Het werd zichtbaar donkerder en het stralen van de wolken werden minder. De gevallen boom, was in de loop van het jaar steeds meer in elkaar gevallen en de eerste jonge boompjes veroverden reeds de door hem vrijgegeven grond. Dit nieuwe leven mocht niet verwond worden, hij was een vreemde in het bos en daarom moest hij voorzichtig zijn.

Hij verlangzaamde zijn pas. Een uil schreeuwde zachtjes. De geluiden in het bos werden minder en minder. Bijna waren alleen nog de rovers te horen. Kort voor de rand van het dalletje, stopte de terreinknecht en haalde meermaals diep adem. De opkomende zorgen onderdrukte hij langzaam. Ze hielpen niet, als men moest wachten. Misschien kwam er een van de centauren langs en kon hij ze wat vertellen. De nacht zou dan niet zo lang duren.

Met de langzaam verdwenen zorg, kwam de voorzichtigheid, voor een tweede keer op deze avond trok hij zijn kruisboog. Met het wapen in de hand, nadere hij de kant van het dalletje. Met de ogen tot kleine spleetjes vernauwd, keek hij in het dalletje. Hij kuchte. Daar lag iemand.

Precies in het midden, lag iets in een zwart gewaad gehuld. Het bewoog niet. De terreinknecht had het gevoel dat zijn hartslag er mee zou stoppen, nu was het dus gebeurd. Dat, waarvoor hij altijd gevreesd had, was gebeurd. Zijn vriend was dood. Altijd als hij hem in het dalletje gevonden had, bewoog die persoon. Soms was hij opgesprongen als een roofkat, soms was het alleen het zwakke optillen van een hand. Dat hing er vanaf in wat voor een conditie zijn vriend zich bevond.

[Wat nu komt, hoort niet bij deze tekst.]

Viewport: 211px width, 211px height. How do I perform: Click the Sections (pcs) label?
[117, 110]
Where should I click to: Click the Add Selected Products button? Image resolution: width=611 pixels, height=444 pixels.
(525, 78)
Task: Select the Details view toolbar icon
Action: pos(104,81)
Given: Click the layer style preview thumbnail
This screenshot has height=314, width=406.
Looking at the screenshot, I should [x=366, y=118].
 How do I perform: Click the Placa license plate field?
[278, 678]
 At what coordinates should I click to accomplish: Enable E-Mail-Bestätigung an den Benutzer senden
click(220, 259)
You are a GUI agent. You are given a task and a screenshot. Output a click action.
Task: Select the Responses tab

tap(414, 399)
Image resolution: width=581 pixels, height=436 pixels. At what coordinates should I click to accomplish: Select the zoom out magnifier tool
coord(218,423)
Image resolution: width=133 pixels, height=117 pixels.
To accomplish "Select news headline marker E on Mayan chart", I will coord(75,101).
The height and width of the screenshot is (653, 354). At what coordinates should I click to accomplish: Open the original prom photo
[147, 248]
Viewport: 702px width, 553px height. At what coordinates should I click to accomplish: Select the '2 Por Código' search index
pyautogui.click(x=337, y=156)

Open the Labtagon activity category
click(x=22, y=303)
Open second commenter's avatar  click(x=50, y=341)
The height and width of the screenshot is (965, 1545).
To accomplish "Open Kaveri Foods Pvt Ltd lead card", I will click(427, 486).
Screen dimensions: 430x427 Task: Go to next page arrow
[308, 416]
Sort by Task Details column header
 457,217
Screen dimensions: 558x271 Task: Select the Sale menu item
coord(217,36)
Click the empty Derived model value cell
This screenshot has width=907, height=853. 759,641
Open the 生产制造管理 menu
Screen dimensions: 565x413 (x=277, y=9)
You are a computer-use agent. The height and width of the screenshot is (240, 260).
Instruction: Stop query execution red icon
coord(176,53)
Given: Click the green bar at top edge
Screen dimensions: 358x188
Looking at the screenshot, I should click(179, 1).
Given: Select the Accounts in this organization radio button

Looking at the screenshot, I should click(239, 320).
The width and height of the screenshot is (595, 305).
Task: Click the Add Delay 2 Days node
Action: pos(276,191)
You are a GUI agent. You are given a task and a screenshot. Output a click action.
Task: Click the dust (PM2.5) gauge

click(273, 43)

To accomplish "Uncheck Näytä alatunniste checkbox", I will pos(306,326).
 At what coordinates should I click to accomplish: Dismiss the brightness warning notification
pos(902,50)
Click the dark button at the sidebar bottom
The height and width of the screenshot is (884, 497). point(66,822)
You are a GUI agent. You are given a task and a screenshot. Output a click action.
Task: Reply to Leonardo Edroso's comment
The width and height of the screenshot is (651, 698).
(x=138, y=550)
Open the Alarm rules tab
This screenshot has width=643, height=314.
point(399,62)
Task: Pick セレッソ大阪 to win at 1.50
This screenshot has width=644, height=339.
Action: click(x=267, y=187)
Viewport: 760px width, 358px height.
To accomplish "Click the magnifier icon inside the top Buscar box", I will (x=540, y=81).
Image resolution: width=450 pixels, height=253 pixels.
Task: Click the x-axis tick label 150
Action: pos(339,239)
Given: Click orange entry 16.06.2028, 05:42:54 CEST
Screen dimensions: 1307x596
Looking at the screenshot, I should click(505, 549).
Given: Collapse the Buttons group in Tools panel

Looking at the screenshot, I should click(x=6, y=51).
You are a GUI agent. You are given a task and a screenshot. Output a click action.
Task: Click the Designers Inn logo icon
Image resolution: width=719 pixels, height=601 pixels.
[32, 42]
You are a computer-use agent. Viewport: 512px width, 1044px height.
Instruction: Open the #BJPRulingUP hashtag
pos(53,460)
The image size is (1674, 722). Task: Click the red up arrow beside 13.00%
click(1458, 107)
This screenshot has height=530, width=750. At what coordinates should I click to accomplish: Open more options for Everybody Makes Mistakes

Niet in staat zich te bewegen, stond hij aan de rand en staarde naar de persoon die daar lag. Hij was te laat gekomen. Na eindeloze minuten en met het in het aanbreken van de nacht, kon hij zich eindelijk weer bewegen. Hij liet de kruisboog zakken en ging op weg om het onvermijdelijke tegemoet te treden. Hij zou zich verwonderen, maar deed het niet. Dat was altijd zo. Des te langer de afstand was, wanneer zijn vriend opdook, des te slechter was zijn toestand. In het algemeen was het de zomer en de herfst der gruwelijkheid geweest. De terreinknecht had vele bekenden verloren. Tovenaars en heksen, die ver minder gevaarlijke opdrachten hadden gedaan, als zijn vriend die voor hem lag.

Hoe dichterbij hij kwam, des te zwaarder zijn hart werd. Hij kon op zijn minst zijn belofte na komen. Voorzichtig ging hij naast de tovenaar door de knieën en tilde de hand op. Enkele secondes zweefde ze boven de schouders, van de jongen man die daar lag. Het lange zwarte haar bedekte zijn gezicht grotendeels. De hele persoon maakte op de een of andere manier een slordige en verwondbare indruk. Het lichaam lag op de zij, het gezicht naar de grote man toegedraaid. Toen eindelijk legde hij zijn hand op de schouder en draaide het lichaam op zijn rug. Slap als een pop, liet die persoon zich bewegen.

"Het spijt me", fluisterde hij zachtjes.